As part of their award, Ashley Bigham and Erik Herrmann will be spending two weeks at the Research Centre of the Slovenian Academy of Sciences and Arts in Ljubljana, Slovenia. There, they will be studying the legacy of the Faculty of Architecture in Ljubljana, which is celebrating the 100th anniversary of its founding this year. It is regarded as one of the strongest architecture schools in Central Europe. Jože Plečnik and Ivan Vurnik, two of the founding members of the Faculty, both left a significant architectural legacy in Slovenia. Bigham’s and Herrmann’s work will investigate the pedagogical legacy of the school by studying three of its notable living alumni through interviews and archival work. Following completion of the research project, Bigham and Herrmann will produce a series of interview featurettes, and aim to publish their research as well.

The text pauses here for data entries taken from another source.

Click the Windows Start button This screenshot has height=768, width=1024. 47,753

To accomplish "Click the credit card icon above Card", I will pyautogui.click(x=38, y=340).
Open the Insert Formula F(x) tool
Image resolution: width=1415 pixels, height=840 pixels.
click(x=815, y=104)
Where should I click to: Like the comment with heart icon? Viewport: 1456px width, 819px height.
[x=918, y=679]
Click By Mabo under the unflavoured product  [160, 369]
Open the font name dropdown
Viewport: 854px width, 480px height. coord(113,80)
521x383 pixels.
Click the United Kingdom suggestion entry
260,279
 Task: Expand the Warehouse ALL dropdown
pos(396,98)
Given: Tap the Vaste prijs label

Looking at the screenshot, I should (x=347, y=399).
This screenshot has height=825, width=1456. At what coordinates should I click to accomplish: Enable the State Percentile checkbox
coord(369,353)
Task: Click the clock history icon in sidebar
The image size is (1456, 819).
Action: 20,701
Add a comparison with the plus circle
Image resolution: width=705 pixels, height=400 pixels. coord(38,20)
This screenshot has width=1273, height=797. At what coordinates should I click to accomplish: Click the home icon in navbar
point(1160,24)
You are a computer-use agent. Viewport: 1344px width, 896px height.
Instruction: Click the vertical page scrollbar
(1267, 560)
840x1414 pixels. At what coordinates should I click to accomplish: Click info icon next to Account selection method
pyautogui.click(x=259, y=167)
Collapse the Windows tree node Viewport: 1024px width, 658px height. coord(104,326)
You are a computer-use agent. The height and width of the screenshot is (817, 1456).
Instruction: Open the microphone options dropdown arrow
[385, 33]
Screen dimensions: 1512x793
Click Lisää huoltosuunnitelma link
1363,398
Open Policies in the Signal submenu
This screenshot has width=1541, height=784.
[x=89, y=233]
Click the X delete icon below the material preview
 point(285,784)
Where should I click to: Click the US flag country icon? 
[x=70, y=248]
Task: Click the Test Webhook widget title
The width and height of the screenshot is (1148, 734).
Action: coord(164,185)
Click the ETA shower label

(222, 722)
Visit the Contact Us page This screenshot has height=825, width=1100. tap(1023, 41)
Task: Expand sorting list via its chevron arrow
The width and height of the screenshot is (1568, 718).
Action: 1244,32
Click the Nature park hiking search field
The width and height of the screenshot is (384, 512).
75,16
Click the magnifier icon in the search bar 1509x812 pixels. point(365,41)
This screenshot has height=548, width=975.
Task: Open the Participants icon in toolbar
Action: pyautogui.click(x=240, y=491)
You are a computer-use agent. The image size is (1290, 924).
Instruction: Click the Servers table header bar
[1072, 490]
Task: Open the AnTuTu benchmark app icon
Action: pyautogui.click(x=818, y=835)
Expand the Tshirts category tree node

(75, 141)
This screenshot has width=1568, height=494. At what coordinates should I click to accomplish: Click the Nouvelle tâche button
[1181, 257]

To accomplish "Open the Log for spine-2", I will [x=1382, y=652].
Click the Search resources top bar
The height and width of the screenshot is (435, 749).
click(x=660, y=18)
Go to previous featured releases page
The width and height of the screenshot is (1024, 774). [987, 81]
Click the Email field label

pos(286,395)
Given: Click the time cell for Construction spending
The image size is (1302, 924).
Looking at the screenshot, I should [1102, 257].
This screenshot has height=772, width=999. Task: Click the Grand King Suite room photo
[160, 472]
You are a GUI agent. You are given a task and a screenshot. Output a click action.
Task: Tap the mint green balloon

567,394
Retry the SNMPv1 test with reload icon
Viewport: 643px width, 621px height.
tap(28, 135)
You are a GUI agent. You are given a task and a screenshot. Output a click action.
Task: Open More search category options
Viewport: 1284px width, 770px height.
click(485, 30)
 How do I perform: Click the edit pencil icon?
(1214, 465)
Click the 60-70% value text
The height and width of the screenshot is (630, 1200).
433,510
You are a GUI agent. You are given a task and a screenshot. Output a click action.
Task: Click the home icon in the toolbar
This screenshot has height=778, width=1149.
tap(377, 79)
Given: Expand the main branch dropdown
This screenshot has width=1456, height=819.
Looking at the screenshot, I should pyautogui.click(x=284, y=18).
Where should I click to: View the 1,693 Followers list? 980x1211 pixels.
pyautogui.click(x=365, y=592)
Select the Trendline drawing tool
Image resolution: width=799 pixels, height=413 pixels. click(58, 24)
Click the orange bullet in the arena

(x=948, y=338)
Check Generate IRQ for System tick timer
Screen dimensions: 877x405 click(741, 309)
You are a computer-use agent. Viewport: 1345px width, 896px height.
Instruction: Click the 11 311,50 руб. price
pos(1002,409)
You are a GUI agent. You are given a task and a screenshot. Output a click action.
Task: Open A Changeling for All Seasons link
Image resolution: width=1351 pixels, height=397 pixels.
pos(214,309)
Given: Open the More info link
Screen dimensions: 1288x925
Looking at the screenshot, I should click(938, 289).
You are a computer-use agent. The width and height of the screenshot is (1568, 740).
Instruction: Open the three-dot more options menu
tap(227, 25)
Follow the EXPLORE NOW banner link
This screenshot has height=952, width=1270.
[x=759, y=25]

Anne Carey will continue field work started in 2017 with collaborators W. Berry Lyons (Ohio State) and Matija Zorn and Blaž Komac (Anton Melik Geographic Institute, Research Centre of the Slovenian Academy of Sciences and Arts). During her time in Slovenia, Carey will obtain ice core samples from cave ice within the Paradana Cave, as well as ice from the Triglav glacieret. These samples will then be brought back to Ohio State to be analyzed in the School of Earth Sciences’ labs. Tests will analyze oxygen isotopic ratios that will help to reveal a climate record linked to sea surface temperatures over the time that the ice was deposited. There have been few detailed investigations of cave ice to date, making this research of the Paradana Cave and Triglav glacieret an important contribution to the understanding of Central European climate changes in the past two millennia. Results of the 2017 research have already been presented at conferences and are part of several forthcoming publications, including “Glaciochemistry of Cave Ice: Paradana and Snežna Caves, Slovenia” published in Geosciences in February (Carey et al., 2019).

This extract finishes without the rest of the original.